Le métier d’agriculteur est ce qu’on peut appeler à juste titre l’un des plus vieux métiers du monde. Depuis la nuit des temps, l’homme a toujours cultivé la terre et élevé des animaux pour vivre et pour survivre. Ce sont des activités ancestrales, dans pratiquement tous les pays du monde. Ce sont d’ailleurs les seules activités possibles dans les anciens temps. Bien que nous vivions dans l’ère du numérique, il n’en reste pas moins que nous avons toujours besoin des activités agricoles, essentielles à la vie et à la survie de l’homme. En effet, la modernité n’efface pas le besoin de consommer des produits de la terre et de la consommation de la viande, etc. Cependant, une évolution est apparue dans le métier d’un agriculteur. Aujourd’hui, il s’agit d’un chef d’entreprise qui présente une grande polyvalence mais qui, comme cela a toujours été le cas, un homme qui ne s’arrête jamais de travailler. Tant que le travail n’est pas fait, il reste éveillé et fait en sorte que tout rentre dans l’ordre, en oubliant parfois de manger et de dormir. Un métier exigeant donc.

Quelles sont les missions d’un agriculteur ?

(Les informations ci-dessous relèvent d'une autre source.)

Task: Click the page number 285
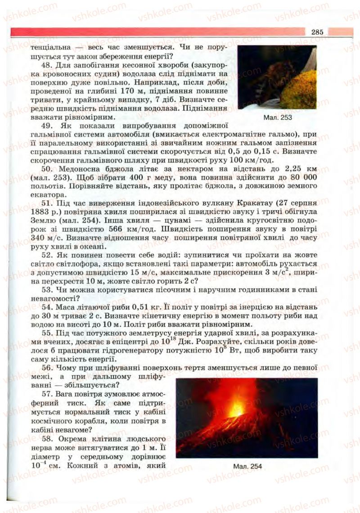[317, 32]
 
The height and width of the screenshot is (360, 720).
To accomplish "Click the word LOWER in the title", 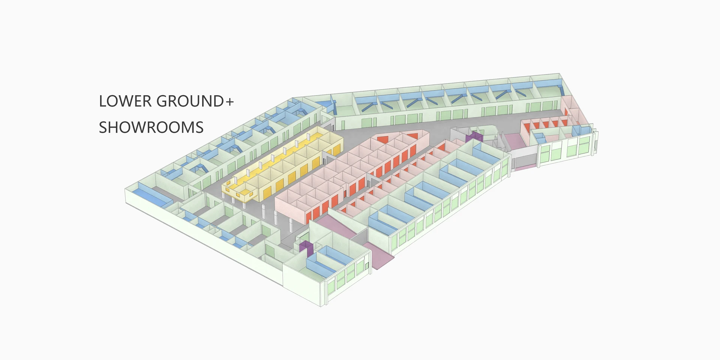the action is click(x=125, y=101).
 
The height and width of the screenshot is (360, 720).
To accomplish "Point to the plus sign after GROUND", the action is click(x=230, y=102).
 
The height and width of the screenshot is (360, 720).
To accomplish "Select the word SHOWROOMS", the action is click(x=151, y=128).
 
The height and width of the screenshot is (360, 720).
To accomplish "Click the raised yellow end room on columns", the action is click(x=240, y=189).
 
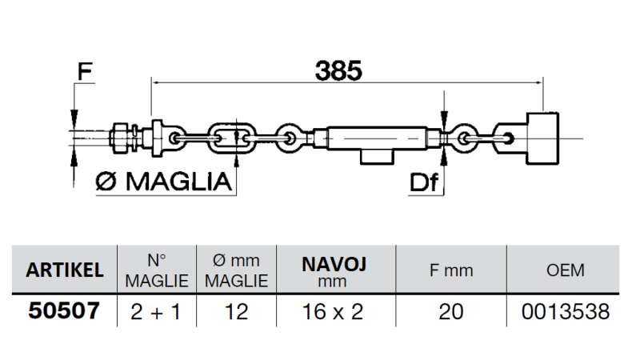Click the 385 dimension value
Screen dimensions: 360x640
point(338,70)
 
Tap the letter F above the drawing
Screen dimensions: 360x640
point(84,71)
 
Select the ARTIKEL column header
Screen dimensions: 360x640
point(65,270)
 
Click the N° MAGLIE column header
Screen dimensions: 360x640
point(156,270)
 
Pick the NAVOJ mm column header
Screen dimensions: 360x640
point(334,270)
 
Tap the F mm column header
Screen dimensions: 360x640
point(451,270)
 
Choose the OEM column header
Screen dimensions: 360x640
point(565,270)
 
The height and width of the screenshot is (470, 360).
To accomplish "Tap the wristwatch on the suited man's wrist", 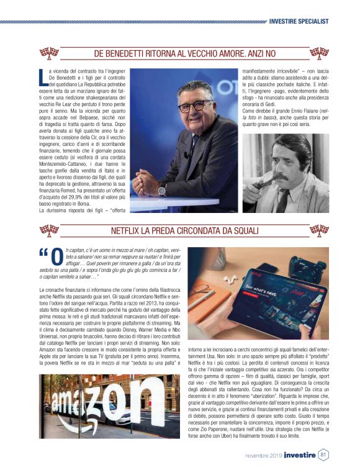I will click(x=162, y=191).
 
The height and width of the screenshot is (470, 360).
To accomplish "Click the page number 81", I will click(x=323, y=454).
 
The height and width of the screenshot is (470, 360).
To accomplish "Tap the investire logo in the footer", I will click(x=300, y=455).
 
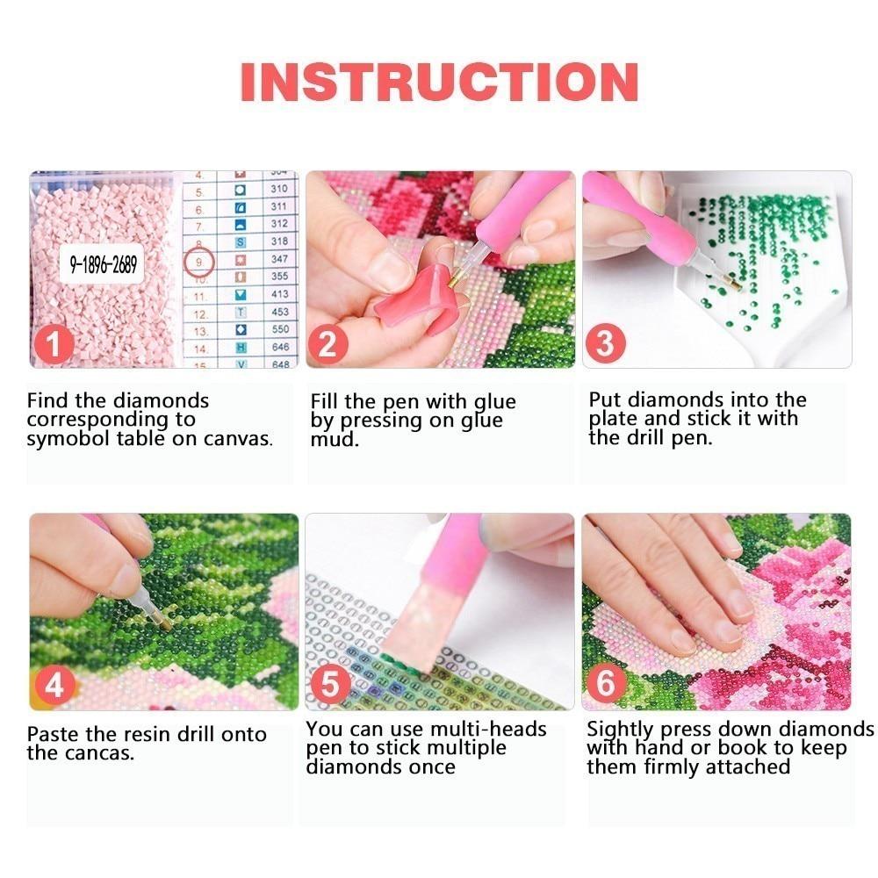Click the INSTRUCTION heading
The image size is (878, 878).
coord(440,82)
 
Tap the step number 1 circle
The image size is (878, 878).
coord(54,344)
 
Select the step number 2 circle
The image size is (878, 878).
coord(327,344)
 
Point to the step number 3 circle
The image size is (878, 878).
coord(605,342)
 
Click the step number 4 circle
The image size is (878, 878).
coord(54,686)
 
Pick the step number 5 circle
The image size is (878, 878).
coord(330,684)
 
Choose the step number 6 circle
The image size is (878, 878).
coord(605,683)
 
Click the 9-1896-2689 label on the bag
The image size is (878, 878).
coord(103,263)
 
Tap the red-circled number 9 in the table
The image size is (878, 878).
coord(198,262)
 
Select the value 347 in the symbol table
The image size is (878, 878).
coord(279,259)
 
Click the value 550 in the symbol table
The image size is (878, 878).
coord(280,329)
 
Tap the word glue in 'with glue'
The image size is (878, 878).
coord(495,403)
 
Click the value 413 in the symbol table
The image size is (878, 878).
coord(280,294)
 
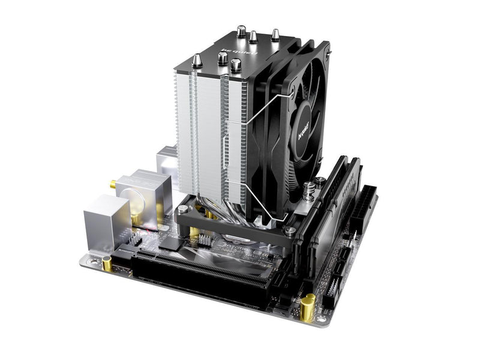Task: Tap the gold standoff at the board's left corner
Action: [107, 263]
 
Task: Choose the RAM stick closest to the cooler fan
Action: [321, 204]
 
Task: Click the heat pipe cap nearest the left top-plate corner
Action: [197, 61]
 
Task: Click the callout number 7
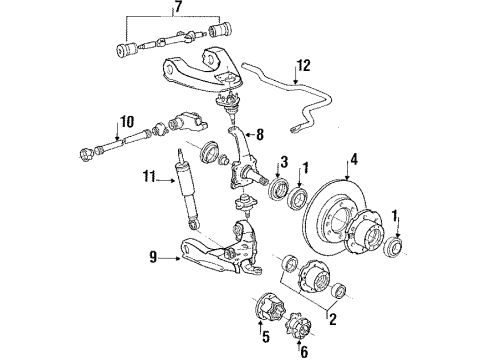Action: (x=178, y=6)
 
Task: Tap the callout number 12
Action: (x=304, y=66)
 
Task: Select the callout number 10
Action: (x=126, y=122)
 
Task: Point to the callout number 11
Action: (x=149, y=176)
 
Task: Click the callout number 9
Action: (x=153, y=257)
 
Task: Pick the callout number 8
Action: (x=260, y=135)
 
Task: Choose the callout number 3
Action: (x=284, y=162)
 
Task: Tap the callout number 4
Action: (x=354, y=160)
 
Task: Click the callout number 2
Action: (x=332, y=319)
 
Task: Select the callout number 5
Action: (x=266, y=337)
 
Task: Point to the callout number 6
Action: (x=304, y=351)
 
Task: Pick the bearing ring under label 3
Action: (x=279, y=188)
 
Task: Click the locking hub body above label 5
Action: (x=269, y=306)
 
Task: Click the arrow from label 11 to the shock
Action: (x=165, y=180)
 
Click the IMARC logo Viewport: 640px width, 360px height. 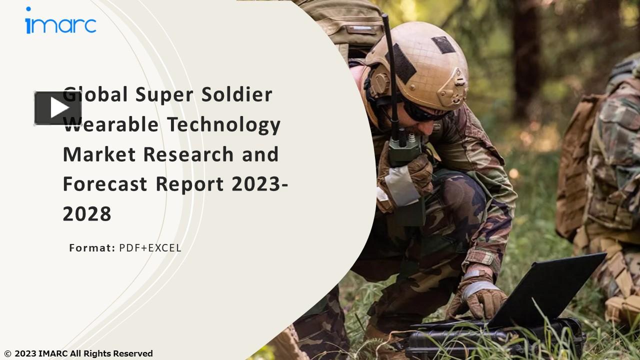pyautogui.click(x=60, y=22)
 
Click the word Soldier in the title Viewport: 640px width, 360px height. pyautogui.click(x=237, y=94)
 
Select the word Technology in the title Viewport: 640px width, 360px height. pyautogui.click(x=224, y=124)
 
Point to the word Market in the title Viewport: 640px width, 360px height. pyautogui.click(x=99, y=154)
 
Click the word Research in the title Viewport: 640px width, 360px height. pyautogui.click(x=188, y=154)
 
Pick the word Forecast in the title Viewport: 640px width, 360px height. pyautogui.click(x=105, y=184)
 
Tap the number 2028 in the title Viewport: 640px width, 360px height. pyautogui.click(x=87, y=214)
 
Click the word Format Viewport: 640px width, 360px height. pyautogui.click(x=92, y=248)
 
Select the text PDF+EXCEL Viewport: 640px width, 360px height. pyautogui.click(x=150, y=248)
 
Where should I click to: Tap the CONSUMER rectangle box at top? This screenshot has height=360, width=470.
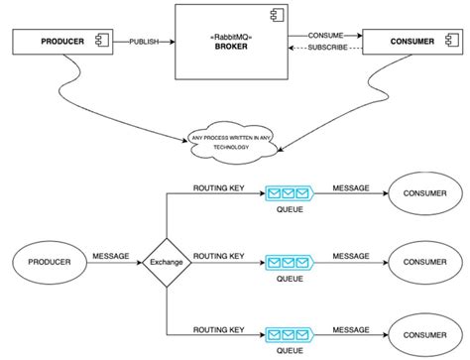[410, 43]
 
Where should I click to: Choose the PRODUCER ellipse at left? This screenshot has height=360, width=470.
[48, 263]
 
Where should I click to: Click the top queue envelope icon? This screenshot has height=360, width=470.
[290, 194]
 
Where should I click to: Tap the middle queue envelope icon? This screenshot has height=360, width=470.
[290, 263]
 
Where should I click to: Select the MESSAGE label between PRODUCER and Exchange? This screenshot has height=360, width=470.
[110, 256]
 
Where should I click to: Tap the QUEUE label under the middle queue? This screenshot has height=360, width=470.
[290, 280]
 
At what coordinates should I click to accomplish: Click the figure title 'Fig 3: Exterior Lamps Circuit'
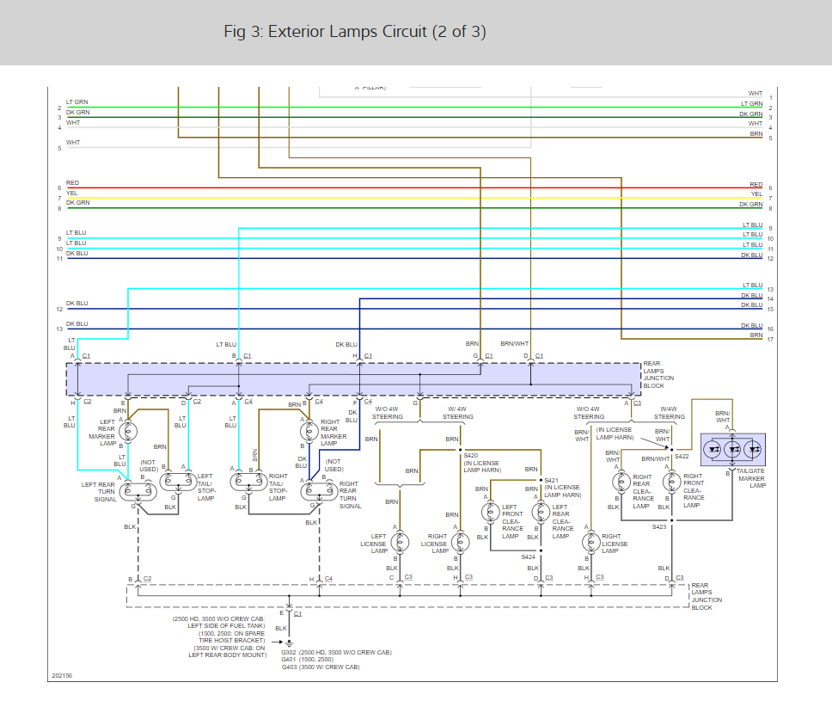[354, 32]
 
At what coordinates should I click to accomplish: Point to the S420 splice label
[471, 455]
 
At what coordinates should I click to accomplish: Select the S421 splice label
[551, 480]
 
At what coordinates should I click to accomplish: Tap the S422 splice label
[682, 456]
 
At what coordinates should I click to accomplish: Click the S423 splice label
[658, 526]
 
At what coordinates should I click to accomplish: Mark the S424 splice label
[528, 556]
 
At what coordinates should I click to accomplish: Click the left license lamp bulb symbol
[401, 542]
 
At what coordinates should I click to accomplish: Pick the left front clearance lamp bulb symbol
[490, 513]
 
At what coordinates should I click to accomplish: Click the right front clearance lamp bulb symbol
[671, 482]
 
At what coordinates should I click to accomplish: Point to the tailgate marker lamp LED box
[732, 449]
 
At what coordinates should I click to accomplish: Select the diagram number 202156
[61, 675]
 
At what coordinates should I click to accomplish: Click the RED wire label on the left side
[72, 183]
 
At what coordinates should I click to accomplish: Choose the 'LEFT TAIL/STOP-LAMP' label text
[205, 487]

Un agriculteur sont très variées et diversifiées, qu’il soit un simple ouvrier, appelé aussi ouvrier agricole, locataire d’une exploitation ou propriétaire des terres ou exploitant agricole. Mais quelles que soient sa situation, ses principales missions consistent en la gestion des terres pour qu’elles produisent des cultures. Ce peut être des légumes comme les carottes, les courges, les pommes de terre, les petits pois, les navets, les betteraves. Ou bien des oléagineux comme le colza et le tournesol, ou encore des céréales comme l’orge et le blé. Ce peut être aussi des vignes ou des fruits. Un propriétaire, un locataire ou un ouvrier peut mélanger toutes ces cultures, et dans ce cas, il travaille d’arrache-pied d’un bout de l’année à l’autre. En effet, lorsqu’il ne sème pas, il laboure, et lorsqu’il ne traite pas le sol, il plante. Il utilise des engins agricoles pour l’aider à être plus efficace et plus rapide dans son travail, mais il se doit de travailler quel que soit le temps, le climat et les saisons.

D’autres responsabilités

Un agriculteur a d’autres responsabilités qu’il doit assumer tout au long de l’année, à part le fait de labourer, de semer, de planter et d’enrichir la terre. Il y a aussi le côté administratif et l’aspect financier dont il faut s’occuper. C’est à lui qu’incombe d’assurer la gestion administrative et financière de son exploitation, en tant que chef de son entreprise. Donc, en parallèle, il doit savoir choisir les meilleurs fournisseurs, il doit sélectionner avec soin les cultures et l’élevage dans lequel se lancer. Il doit aussi être capable de négocier les meilleurs prix auprès des partenaires et éventuellement identifier et faire l’acquisition du matériel agricole le plus adapté à son exploitation. Par ailleurs, une bonne connaissance des réglementations lui est utile et il doit avoir les capacités nécessaires pour constituer un dossier pour demander des subventions, etc. Un exploitant agricole spécialisé dans l’élevage doit avoir le maximum de connaissances en rapport avec l’alimentation des animaux, être à même de surveiller leur croissance et leur état de santé, être capable d’assurer la gestion des stocks de nourriture et d’assurer la vente et la commercialisation des productions telles que la viande, le lait, le fromage, les œufs.

Que faut-il pour devenir agriculteur ?

En premier lieu, le plus important, c’est d’être prêt à travailler à toute heure du jour et de la nuit, chaque jour de l’année, quelles que soient les conditions climatiques. Il faut être prêt à sacrifier les vacances car les charges de travail sont presque toujours très soutenues. Etant donné qu’un agriculteur est aussi un chef d’exploitation, il est essentiel que celui qui souhaite devenir agriculteur suive des formations en gestion et en organisation. Des qualités comme la rigueur et la polyvalence sont d’ailleurs très utiles. Un candidat au métier d’agriculteur doit savoir qu’il doit être constamment à jour dans ses connaissances des innovations et des nouvelles technologies qui s’appliquent à son domaine. Il doit aussi s’informer régulièrement sur les nouveaux créneaux porteurs comme l’est l’agriculture biologique par exemple. De plus, il est indispensable qu’il comprenne l’importance de s’adapter aux normes agricoles en vigueur et de l’ensemble des réglementations de la Politique agricole commune ou PAC. Il est aussi vital de suivre de près l’évolution des prix de vente des cultures et d’être au courant des nouveaux modes d’alimentation.